The time of testing for Vermont’s non-sectarian independent schools is now at hand.

Always alarmed at any threat of competition, the public school establishment has been shocked by - North Bennington. In that village the school board increasingly worried that pressure for consolidation, emanating from Montpelier, would force the closure of their beloved village K-8 school.

Over three years the school board and voters preemptively closed their public school. In its place, they issued vouchers to their children to attend whichever public or non-sectarian independent school their parents found most suitable.

In response, the legislature mandated a study committee to “research and consider both the opportunities and challenges created by closing a public school with the intention or result of reopening it as an approved independent school that serves essentially the same population of students and receives public tuition dollars.”

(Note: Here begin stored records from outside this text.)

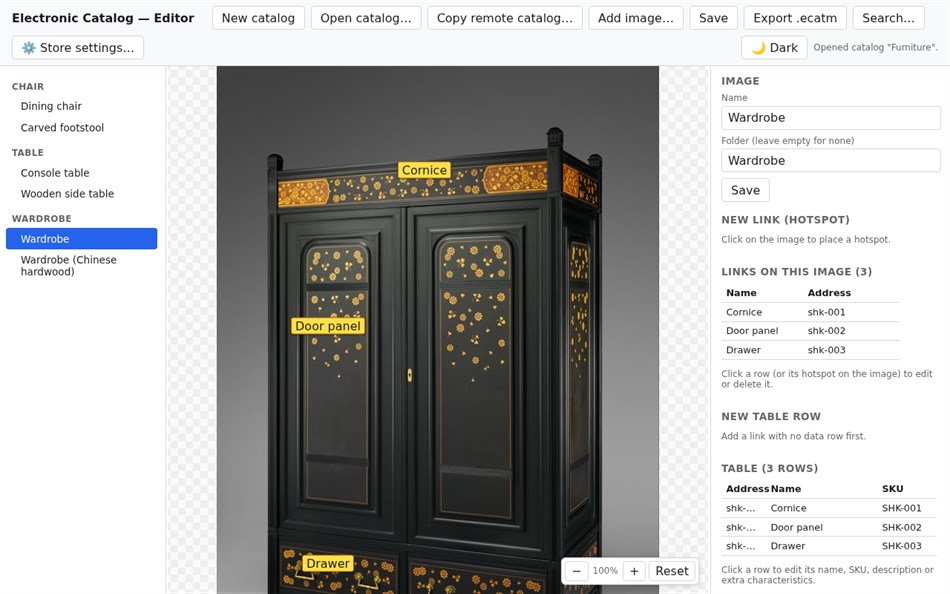Zoom in with the plus button
The width and height of the screenshot is (950, 594).
pos(634,571)
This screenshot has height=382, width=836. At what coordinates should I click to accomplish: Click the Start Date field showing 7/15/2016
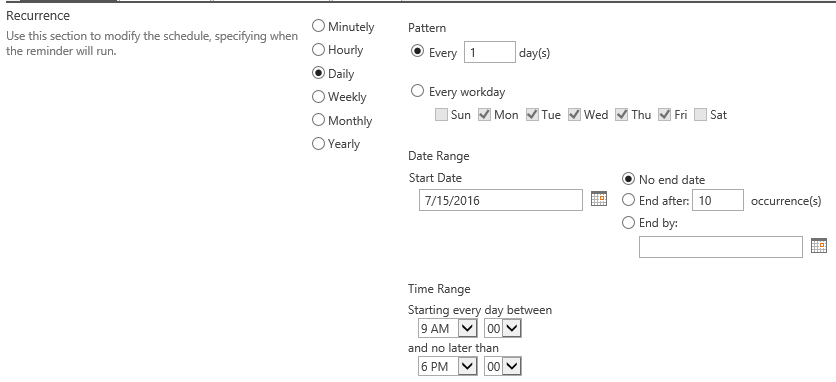[x=501, y=200]
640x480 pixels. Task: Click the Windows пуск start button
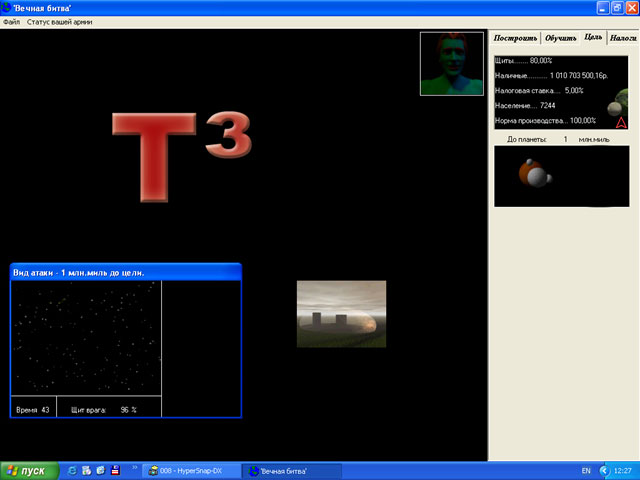point(28,470)
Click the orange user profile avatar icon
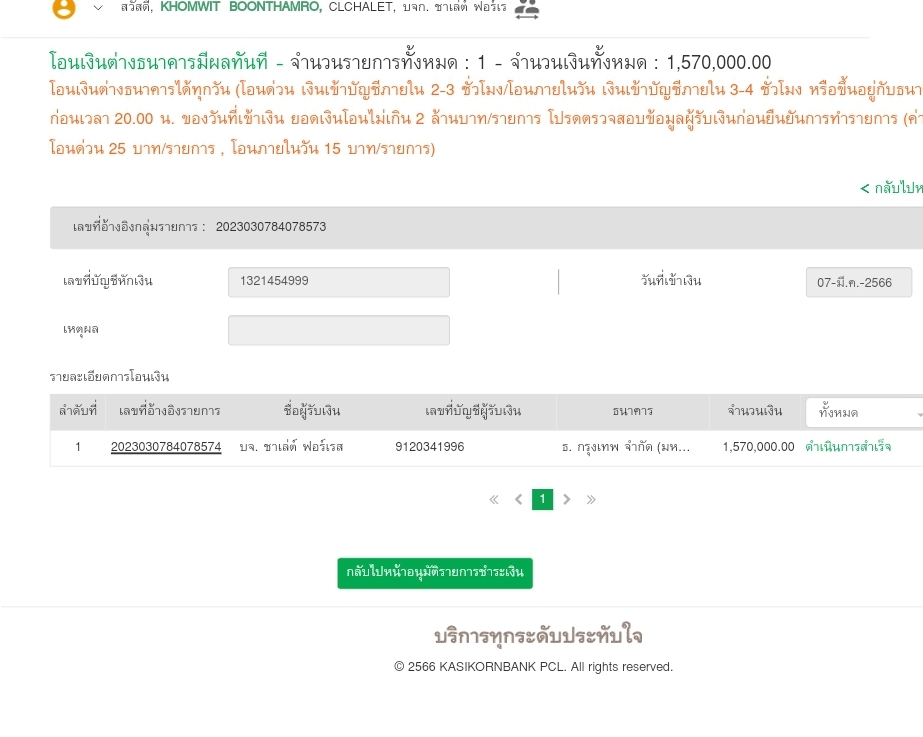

The committee met three times, but its chair, then-Secretary of Education Armando Vilaseca, did not make an effort to reach any sort of consensus or even take votes. Instead, he decided to write his own report to the legislature.

It appears that the aims of Vilaseca’s report are at least two-fold: to make sure that the North Bennington public-to-independent school conversion never happens again, and to draw Vermont’s independent schools far into the grasp of the Agency of Education.

His first recommendation is commendably clear: “Forbid [by legislation] privatization of a public school,” by which he means closing a public school and simultaneously facilitating creation of a local independent school to receive student tuition payments.

To anyone but a veteran public school bureaucrat, the startling thing about Vilaseca’s report is the implication that any concerned parent would even think about sending a child to an independent school which does not offer state-certified teachers, subsidized lunches, and full compliance with the countless state and federal mandates.

My view of this effort to forbid school boards from making the decision that North Bennington’s made is that it’s yet another attempt to protect a government near-monopoly. Last week the Senate Education committee began taking testimony on translating some or all of Vilaseca’s report into legislation.

Governor Shumlin’s parents had the means to send him to an independent high school in Massachusetts. The governor himself served on the board of the independent Putney Grammar School. If he sees a bill coming to embody Vilaseca’s recommendations, I hope that he acts to preserve and enlarge that same opportunity for more of today’s youngsters, to make the most of their talents in a school, public or independent, that best meets their needs and dreams.